If the current node has no left child, it is the next highest node.
If the current node has a left child, make it the current node.
Repeat 2 and 3 until we find next highest node.
we dont need parent link or stack to find the in order successor in O(log n) (assuming balanced tree).
Keep a temporary variable with the most recent value encountered in the inorder traversal that is larger than the key. if inorder traversal finds that the node does not have a right child, then this would be the inorder successor. else, the leftmost descendant of the right child.

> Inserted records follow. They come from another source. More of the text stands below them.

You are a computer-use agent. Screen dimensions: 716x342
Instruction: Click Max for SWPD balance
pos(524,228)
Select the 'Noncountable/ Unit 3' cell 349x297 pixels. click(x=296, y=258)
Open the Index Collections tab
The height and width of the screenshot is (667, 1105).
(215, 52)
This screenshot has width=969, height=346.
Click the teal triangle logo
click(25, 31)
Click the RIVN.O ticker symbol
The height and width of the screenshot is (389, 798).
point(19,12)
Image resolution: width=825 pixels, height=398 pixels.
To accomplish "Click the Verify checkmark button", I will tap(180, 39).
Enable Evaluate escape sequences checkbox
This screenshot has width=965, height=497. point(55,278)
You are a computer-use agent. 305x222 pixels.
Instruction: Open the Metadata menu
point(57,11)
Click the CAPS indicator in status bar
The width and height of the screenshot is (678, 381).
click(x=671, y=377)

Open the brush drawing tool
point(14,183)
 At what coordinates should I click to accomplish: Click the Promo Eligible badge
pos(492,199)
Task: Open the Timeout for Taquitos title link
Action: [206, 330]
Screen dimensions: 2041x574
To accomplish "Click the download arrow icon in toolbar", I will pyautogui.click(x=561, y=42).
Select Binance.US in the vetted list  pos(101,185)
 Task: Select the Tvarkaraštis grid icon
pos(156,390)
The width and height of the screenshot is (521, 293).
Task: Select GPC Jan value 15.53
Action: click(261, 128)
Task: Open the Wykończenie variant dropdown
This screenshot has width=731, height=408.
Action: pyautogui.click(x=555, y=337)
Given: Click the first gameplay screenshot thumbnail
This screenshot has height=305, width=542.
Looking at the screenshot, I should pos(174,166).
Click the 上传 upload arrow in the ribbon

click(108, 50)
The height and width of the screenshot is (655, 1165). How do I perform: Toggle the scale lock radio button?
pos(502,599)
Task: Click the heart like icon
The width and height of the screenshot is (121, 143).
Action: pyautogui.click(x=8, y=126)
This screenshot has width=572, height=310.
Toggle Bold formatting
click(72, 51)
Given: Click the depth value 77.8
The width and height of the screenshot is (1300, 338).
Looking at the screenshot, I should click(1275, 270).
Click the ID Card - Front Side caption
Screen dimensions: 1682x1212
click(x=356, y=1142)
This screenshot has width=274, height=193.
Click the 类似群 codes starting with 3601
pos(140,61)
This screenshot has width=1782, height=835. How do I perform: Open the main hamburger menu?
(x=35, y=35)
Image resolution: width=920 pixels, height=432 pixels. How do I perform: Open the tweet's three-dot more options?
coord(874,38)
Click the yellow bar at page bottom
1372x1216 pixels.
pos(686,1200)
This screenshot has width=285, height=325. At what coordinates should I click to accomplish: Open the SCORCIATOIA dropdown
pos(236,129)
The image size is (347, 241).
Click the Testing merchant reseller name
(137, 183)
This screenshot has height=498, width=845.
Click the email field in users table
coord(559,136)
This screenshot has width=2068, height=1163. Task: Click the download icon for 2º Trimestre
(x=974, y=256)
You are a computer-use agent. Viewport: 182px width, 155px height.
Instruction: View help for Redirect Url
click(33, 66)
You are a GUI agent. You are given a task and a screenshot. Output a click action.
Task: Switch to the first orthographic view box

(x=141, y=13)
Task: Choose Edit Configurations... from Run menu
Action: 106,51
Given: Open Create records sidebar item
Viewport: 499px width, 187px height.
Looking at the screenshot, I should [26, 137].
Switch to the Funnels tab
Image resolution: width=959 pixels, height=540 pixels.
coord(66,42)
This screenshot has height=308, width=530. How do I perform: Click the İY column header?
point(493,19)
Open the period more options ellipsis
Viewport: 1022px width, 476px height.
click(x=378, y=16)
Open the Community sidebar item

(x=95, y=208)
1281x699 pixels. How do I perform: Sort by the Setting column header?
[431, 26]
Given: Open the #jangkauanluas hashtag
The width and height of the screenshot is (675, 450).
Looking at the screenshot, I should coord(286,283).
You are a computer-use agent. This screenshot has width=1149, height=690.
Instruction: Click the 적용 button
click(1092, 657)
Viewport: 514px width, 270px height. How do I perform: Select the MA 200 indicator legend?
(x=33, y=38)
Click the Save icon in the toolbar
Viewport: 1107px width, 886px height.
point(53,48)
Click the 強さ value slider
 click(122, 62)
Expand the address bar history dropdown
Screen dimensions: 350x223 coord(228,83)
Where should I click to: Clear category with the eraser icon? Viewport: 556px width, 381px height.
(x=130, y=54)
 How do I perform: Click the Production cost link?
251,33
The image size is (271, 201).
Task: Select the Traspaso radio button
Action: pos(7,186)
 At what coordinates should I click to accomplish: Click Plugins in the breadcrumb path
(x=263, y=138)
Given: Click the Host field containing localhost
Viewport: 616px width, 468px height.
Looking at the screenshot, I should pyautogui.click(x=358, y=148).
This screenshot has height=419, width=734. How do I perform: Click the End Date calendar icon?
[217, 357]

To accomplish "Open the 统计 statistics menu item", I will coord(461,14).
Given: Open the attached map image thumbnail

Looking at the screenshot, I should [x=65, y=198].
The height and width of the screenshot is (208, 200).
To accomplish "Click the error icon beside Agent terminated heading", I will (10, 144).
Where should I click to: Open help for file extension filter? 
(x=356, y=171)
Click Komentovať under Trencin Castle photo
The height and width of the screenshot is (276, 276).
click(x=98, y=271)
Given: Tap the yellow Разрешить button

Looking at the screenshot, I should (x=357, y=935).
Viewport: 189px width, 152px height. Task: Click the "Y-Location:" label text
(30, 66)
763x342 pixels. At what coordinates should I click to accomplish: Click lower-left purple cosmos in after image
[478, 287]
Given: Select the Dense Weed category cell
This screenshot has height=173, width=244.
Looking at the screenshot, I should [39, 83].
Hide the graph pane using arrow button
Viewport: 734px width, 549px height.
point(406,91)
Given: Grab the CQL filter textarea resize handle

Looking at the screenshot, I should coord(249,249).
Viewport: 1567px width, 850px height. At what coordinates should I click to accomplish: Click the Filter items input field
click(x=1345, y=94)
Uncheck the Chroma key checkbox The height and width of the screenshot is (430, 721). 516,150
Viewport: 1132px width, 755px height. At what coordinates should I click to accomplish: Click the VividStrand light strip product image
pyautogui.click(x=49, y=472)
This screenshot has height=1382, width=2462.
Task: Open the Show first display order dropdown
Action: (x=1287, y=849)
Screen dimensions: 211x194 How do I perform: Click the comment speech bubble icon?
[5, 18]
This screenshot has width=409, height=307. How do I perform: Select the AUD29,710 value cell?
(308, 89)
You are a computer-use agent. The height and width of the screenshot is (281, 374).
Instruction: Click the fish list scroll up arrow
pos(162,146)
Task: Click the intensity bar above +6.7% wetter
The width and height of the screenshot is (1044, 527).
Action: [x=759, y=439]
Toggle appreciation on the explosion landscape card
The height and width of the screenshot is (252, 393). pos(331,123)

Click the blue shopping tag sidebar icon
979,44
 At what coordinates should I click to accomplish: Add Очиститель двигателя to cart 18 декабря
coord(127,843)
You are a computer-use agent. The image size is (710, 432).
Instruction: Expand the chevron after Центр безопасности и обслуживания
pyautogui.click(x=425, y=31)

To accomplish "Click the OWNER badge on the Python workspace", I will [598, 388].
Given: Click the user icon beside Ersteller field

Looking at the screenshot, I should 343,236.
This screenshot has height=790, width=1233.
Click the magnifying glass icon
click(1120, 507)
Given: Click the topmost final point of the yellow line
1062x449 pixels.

C++ solution assuming Nodes have left, right, and parent pointers:
This illustrates the function Node* getNextNodeInOrder(Node) which returns the next key of the binary search tree in-order.
#include <cstdlib>
#include <iostream>
using namespace std;
struct Node{
int data;
Node *parent;
Node *left, *right;
};
Node *createNode(int data){
Node *node = new Node();
node->data = data;
node->left = node->right = NULL;
return node;
}
Node* getFirstRightParent(Node *node){
if (node->parent == NULL)
return NULL;
while (node->parent != NULL && node->parent->left != node){
node = node->parent;
}
return node->parent;
}
Node* getLeftMostRightChild(Node *node){
node = node->right;
while (node->left != NULL){
node = node->left;
}
return node;
}
Node *getNextNodeInOrder(Node *node){
//if you pass in the last Node this will return NULL
if (node->right != NULL)
return getLeftMostRightChild(node);
else
return getFirstRightParent(node);
}
void inOrderPrint(Node *root)
{
if (root->left != NULL) inOrderPrint(root->left);
cout << root->data << " ";
if (root->right != NULL) inOrderPrint(root->right);
}
int main(int argc, char** argv) {
//Purpose of this program is to demonstrate the function getNextNodeInOrder
//of a binary tree in-order. Below the tree is listed with the order
//of the items in-order. 1 is the beginning, 11 is the end. If you
//pass in the node 4, getNextNode returns the node for 5, the next in the
//sequence.
//test tree:
//
// 4
// / \
// 2 11
// / \ /
// 1 3 10
// /
// 5
// \
// 6
// \
// 8
// / \
// 7 9
Node *root = createNode(4);
root->parent = NULL;
root->left = createNode(2);
root->left->parent = root;
root->right = createNode(11);
root->right->parent = root;
root->left->left = createNode(1);
root->left->left->parent = root->left;
root->right->left = createNode(10);
root->right->left->parent = root->right;
root->left->right = createNode(3);
root->left->right->parent = root->left;
root->right->left->left = createNode(5);
root->right->left->left->parent = root->right->left;
root->right->left->left->right = createNode(6);
root->right->left->left->right->parent = root->right->left->left;
root->right->left->left->right->right = createNode(8);
root->right->left->left->right->right->parent =
root->right->left->left->right;
root->right->left->left->right->right->left = createNode(7);
root->right->left->left->right->right->left->parent =
root->right->left->left->right->right;
root->right->left->left->right->right->right = createNode(9);
root->right->left->left->right->right->right->parent =
root->right->left->left->right->right;
inOrderPrint(root);
//UNIT TESTING FOLLOWS
cout << endl << "unit tests: " << endl;
if (getNextNodeInOrder(root)->data != 5)
cout << "failed01" << endl;
else
cout << "passed01" << endl;
if (getNextNodeInOrder(root->right) != NULL)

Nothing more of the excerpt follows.